Sometimes feelings of fear constricted my soul so that I literally cried out, unable to stop myself.

It’s been a long journey. Years. I went to a single counseling session a few years back. I wrote a novel that somehow pulled out the deepest emotions of my soul. And something opened within me. I started talking, to my mom, my aunt, my friends, about my anxious heart and many fears. I described what I felt, and listened to their experiences. I learned how to pray to God: “Help me, Lord! I’m afraid! But You are here. I know You are here. Help my unbelief.”

See, I felt the need to control everything. I didn’t know if I could really, really trust God. I had to open my heart to Him. To pray again and again: “Help me surrender”. To be honest and real and raw when I cried out to Him.

And that’s shown me something. While my feelings are real, they are not always true. But God is truth. He is. And His ways are higher than mine. When I cling to that, with all that I am, I’m able to see the dawning light. I’m able to see that His hand is holding mine.

Psalm 34:4

I sought the Lord, and He heard me,
And delivered me from all my fears.

Psalm 94:19

19 In the multitude of my anxieties within me,
Your comforts delight my soul.

The enemy, Satan, likes us to think we’re alone. He likes us to doubt God, to wonder if we can trust Him. He wants us to be fearful, fretting, listless, and without hope.

It’s time to say, “No.” I happened to come across a clip of Sadie Robertson speaking about anxiety. Seems she’s struggled heavily with fear as well. She said something that struck me: that we defend our fear; we say “It’s okay, I have anxiety.” That’s why I feel this way. That’s why I can’t do this.

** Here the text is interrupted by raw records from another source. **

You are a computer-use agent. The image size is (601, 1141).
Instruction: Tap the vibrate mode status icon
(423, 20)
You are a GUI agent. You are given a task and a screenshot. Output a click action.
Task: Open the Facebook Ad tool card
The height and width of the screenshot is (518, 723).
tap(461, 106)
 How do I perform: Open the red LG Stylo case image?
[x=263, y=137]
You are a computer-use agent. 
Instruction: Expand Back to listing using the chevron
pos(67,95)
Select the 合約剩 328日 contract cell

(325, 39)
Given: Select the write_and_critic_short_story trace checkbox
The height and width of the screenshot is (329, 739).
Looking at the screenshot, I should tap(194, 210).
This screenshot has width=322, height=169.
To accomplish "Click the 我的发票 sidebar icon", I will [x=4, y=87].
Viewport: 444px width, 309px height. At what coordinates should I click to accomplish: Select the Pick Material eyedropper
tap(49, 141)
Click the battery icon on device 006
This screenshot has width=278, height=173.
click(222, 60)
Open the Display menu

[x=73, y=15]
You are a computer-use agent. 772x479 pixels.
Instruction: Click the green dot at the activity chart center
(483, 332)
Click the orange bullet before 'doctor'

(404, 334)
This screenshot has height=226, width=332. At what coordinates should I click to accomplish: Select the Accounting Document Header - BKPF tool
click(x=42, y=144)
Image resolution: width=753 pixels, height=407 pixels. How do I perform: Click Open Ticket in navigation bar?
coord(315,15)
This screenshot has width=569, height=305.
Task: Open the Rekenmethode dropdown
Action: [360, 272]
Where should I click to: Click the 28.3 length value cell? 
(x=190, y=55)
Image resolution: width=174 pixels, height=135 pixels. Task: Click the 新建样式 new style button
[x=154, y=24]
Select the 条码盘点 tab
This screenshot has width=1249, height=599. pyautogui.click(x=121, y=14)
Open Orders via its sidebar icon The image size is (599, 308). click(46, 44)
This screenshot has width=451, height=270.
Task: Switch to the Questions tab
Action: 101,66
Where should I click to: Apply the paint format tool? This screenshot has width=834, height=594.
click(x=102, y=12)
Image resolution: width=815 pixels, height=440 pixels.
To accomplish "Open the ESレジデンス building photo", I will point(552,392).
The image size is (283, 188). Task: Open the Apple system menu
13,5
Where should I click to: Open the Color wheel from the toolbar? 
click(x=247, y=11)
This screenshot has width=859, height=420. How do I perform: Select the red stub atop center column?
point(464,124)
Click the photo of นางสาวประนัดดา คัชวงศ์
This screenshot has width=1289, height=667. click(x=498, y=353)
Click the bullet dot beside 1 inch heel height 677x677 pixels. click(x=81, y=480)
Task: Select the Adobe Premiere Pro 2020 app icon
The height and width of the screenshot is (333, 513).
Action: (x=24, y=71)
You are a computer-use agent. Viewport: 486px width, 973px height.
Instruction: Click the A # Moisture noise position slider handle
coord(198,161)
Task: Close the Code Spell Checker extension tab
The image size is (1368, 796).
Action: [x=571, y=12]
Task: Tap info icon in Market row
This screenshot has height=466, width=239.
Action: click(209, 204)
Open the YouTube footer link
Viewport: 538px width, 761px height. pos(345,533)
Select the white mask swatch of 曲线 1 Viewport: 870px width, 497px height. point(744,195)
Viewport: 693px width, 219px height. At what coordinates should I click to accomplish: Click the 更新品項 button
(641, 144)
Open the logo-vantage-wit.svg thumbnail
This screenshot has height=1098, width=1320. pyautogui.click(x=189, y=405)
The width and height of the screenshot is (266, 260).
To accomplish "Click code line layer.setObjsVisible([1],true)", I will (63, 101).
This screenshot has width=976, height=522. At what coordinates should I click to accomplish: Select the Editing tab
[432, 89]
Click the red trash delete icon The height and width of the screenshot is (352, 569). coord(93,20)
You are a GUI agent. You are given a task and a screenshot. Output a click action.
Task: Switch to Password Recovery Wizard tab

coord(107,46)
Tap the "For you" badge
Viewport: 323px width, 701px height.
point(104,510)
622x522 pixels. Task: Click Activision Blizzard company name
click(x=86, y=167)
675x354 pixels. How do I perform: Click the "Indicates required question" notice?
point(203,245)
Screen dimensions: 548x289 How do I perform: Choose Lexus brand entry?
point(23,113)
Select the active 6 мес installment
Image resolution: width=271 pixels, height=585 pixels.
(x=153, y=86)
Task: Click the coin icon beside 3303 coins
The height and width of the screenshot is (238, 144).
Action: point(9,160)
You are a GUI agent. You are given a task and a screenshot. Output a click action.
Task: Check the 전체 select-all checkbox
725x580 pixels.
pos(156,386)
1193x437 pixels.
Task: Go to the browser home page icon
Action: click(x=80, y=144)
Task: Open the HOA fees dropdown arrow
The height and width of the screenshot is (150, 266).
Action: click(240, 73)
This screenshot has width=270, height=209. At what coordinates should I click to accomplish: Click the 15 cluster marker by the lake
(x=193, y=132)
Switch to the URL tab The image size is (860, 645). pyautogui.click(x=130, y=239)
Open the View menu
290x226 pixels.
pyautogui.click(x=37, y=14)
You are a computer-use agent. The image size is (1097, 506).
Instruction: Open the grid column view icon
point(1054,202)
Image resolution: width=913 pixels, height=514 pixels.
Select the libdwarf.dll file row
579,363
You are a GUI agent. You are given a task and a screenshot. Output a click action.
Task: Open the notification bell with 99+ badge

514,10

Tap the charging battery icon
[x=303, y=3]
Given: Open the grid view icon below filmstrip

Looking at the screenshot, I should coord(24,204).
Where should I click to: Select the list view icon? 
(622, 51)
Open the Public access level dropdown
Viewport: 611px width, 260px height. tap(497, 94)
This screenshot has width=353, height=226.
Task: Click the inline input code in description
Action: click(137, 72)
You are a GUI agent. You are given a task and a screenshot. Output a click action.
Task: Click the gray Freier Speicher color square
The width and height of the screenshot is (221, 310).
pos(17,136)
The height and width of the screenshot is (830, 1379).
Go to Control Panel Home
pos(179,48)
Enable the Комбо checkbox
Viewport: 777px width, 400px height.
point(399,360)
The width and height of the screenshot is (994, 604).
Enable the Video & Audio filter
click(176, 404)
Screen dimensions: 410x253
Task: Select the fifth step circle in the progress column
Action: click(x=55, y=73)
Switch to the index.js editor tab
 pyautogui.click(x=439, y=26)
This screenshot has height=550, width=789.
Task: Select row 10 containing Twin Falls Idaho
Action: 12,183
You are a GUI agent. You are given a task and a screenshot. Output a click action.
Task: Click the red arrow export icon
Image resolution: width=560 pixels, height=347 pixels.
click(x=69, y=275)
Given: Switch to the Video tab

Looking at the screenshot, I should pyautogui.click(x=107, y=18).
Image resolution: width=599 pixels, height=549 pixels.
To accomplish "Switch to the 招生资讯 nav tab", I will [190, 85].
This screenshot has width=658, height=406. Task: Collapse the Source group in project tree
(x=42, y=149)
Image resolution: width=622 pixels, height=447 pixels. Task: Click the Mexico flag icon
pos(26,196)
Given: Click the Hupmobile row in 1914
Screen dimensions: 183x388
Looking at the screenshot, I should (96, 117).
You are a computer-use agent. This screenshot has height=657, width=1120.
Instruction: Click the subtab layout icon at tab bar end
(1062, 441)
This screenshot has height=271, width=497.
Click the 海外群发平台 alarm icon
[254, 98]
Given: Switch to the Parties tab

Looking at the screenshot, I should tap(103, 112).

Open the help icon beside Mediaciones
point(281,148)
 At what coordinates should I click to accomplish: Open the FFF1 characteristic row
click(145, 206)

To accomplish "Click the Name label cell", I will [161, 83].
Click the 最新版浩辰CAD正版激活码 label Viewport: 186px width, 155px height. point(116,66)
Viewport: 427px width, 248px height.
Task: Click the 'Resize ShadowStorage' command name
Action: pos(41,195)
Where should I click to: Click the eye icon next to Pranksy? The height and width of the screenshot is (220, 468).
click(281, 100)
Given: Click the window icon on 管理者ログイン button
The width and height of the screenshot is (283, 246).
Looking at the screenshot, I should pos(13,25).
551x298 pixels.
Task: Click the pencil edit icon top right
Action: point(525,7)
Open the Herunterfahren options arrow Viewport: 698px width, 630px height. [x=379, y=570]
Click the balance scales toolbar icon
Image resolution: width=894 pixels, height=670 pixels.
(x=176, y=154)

But my friends, we don’t have to live like that! We don’t have to cry through anxious nights and struggle through fearful days – that’s not what God wants for us! He wants joy for us. Peace. Hope. Passion. LIFE.

John 14:27

27 Peace I leave with you, My peace I give to you; not as the world gives do I give to you. Let not your heart be troubled, neither let it be afraid.

We need to fight! It’s not over! Darkness has not claimed the victory. In fact, the victory is ours, through Jesus Christ!

I still struggle with fear and anxiety. It’s an ongoing battle. But I sense myself strengthening, with His strength. When those feelings of dread clutch at me, I cry out to God right away.

Don’t linger in  your feelings of fear. Talk about what you feel with people you trust.

Call out to God. Pray. Talk. Read Psalms aloud. Fight.

King David had fear and anxieties, and because of that, some of the Psalms have been so powerful to me.

We are not alone. And He will never leave us, nor forsake us. No. Matter. What.

“I know who goes before me,
I know who stands behind
The God of angel armies
Is always by my side.”
WHOM SHALL I FEAR by Chris Tomlin

10 thoughts on “Say No To Fear

  1. I really love how you shared your story of anxiety here! There are so many people who struggle with this, and it’s good to know you’re not alone and be reminded of God’s Truths!

    May His hand be in your ministry here.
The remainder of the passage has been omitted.